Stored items
»»

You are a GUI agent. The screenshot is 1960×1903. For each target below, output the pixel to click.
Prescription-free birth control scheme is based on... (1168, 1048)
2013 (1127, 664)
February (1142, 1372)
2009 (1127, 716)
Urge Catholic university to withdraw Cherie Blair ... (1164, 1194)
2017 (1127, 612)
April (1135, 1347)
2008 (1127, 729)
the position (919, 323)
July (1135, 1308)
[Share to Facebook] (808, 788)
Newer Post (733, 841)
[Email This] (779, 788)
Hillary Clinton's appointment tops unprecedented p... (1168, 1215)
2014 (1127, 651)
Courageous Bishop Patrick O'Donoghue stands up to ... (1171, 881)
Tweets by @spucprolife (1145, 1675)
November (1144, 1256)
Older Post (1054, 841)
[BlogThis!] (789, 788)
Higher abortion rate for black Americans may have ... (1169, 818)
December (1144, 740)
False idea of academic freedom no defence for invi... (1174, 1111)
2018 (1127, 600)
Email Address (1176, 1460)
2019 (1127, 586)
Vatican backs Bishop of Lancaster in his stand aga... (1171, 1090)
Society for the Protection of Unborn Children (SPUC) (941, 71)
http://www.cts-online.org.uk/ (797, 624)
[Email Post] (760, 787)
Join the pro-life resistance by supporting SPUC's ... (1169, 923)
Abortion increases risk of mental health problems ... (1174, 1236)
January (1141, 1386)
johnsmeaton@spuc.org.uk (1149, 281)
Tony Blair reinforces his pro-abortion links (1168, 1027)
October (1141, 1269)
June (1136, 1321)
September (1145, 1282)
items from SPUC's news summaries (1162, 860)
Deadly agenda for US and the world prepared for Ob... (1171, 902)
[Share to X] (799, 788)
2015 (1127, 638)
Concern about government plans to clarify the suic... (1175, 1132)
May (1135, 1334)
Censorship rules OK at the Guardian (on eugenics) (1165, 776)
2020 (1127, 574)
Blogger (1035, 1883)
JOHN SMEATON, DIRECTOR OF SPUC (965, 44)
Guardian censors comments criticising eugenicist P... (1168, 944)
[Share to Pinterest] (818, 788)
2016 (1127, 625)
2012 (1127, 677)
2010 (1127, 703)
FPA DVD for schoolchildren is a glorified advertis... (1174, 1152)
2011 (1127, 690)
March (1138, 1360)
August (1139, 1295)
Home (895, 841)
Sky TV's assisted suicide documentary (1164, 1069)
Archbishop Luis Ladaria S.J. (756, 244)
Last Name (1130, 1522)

««

> [AIM OF THE EXERCISE] Exactly and exclusively, repeat the lines from the line that contains "2011 (1127, 690)" through the end of the records, both ends included.

> [EXPECTED ANSWER]
2011 (1127, 690)
March (1138, 1360)
August (1139, 1295)
Home (895, 841)
Sky TV's assisted suicide documentary (1164, 1069)
Archbishop Luis Ladaria S.J. (756, 244)
Last Name (1130, 1522)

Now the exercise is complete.